I understand what require does, but I don't understand what it does when it's written like this. Can somebody explain it to me please?

Answer 1

This is the rule defined in https://nodejs.org/api/modules.html

require(X) from module at path Y

2. If X begins with './' or '/' or '../'
   a. LOAD_AS_FILE(Y + X)
   b. LOAD_AS_DIRECTORY(Y + X)

Since ../ or .. is not a file, it will go to path B, to load as directory

LOAD_AS_DIRECTORY(X)

1. If X/package.json is a file,
   a. Parse X/package.json, and look for "main" field.
   b. let M = X + (json main field)
   c. LOAD_AS_FILE(M)
2. If X/index.js is a file, load X/index.js as JavaScript text. STOP
3. If X/index.json is a file, parse X/index.json to a JavaScript object. STOP
4. If X/index.node is a file, load X/index.node as binary addon. STOP

By that rule, it will check the following files in this order

1) ../package.json

2) ../index.js

3) ../index.json

4) ../index.node

Answer 2

If you require a directory, require will try to include a module from that directory based on these rules:

If X/package.json is a file,
  a. Parse X/package.json, and look for "main" field.
  b. let M = X + (json main field)
  c. LOAD_AS_FILE(M)
2. If X/index.js is a file, load X/index.js as JavaScript text.

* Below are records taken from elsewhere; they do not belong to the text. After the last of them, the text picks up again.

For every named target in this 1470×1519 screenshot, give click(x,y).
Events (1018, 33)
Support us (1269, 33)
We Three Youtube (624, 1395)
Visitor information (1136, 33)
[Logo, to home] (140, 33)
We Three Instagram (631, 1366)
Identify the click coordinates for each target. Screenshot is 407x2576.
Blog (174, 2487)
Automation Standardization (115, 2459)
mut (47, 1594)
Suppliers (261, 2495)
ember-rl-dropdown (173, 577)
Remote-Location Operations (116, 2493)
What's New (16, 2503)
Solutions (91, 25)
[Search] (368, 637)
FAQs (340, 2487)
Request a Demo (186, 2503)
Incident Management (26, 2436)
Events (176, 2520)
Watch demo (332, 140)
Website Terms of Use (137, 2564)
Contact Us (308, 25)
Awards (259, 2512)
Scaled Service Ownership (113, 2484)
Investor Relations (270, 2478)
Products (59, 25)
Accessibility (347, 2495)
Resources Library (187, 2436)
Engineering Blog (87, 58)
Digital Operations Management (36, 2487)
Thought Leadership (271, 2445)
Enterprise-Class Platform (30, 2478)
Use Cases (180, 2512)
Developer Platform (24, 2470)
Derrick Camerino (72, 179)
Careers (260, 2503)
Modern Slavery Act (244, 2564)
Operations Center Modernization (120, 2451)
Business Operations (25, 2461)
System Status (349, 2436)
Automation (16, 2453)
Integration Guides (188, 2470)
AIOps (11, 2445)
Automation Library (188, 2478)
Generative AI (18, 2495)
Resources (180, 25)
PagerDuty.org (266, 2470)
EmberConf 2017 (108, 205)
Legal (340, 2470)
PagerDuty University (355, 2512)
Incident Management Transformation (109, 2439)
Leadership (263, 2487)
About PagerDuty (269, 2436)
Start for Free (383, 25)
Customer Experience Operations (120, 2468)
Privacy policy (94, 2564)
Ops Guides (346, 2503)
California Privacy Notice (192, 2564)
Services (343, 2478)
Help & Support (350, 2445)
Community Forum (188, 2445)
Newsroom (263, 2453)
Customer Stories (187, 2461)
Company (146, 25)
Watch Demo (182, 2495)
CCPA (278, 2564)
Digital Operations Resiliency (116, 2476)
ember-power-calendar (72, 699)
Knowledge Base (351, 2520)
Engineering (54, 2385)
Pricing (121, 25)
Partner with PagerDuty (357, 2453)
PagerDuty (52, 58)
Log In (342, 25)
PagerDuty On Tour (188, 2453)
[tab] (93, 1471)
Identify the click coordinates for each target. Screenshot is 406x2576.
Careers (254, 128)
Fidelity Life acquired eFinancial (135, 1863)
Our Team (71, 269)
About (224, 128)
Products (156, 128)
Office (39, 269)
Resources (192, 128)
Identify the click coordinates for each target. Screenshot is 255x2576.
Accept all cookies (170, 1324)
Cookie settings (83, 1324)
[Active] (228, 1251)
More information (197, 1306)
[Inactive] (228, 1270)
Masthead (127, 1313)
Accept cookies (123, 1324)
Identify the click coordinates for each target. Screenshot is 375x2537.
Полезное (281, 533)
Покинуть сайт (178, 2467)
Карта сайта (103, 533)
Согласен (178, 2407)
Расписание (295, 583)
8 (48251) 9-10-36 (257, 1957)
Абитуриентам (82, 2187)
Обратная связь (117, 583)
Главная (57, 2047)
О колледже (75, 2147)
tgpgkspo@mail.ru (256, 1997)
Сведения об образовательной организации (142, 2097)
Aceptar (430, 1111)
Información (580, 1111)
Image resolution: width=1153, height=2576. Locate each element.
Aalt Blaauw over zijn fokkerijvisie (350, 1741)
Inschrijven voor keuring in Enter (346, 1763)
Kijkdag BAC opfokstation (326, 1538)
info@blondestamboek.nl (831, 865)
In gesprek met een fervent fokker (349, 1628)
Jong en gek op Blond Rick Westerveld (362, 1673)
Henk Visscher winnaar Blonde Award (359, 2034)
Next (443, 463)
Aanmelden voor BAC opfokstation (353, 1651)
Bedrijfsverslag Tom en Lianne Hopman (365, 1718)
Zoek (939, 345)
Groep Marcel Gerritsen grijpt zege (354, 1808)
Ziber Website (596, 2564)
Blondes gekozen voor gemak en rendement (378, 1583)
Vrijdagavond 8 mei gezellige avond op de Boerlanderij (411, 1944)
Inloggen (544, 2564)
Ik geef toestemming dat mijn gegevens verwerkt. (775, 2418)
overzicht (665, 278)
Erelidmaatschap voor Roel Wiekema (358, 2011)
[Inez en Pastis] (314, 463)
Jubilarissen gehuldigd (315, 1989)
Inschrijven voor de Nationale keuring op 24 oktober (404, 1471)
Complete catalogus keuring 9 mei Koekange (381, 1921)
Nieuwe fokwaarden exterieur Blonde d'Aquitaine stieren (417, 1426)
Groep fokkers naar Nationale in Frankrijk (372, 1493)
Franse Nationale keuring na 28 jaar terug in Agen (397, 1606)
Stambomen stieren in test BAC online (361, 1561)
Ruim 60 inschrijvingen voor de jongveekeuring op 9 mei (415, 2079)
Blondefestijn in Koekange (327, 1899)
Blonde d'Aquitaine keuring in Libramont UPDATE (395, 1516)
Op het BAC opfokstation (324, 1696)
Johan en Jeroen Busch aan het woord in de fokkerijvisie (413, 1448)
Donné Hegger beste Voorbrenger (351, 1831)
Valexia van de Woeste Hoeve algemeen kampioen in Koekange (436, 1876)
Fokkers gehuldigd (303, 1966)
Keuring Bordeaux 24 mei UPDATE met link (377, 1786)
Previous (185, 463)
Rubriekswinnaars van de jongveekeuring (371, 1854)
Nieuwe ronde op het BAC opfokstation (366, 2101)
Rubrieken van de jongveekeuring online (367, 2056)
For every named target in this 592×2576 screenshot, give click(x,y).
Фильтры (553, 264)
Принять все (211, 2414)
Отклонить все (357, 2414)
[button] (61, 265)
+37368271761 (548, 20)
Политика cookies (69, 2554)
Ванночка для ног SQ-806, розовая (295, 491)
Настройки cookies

STOP
3. If X/index.json is a file, parse X/index.json to a JavaScript object. STOP
4. If X/index.node is a file, load X/index.node as binary addon. STOP

Most likely you have a directory structure that looks like this:

module/
  index.js
  src/
    file-including.js

This will load index.js. You could also write it as require('../index.js') or even require('../index') and it would function the same.

Answer 3

Use var module = require('..'); and var module = require('../'); results the same.

Both loaded from the parent directory.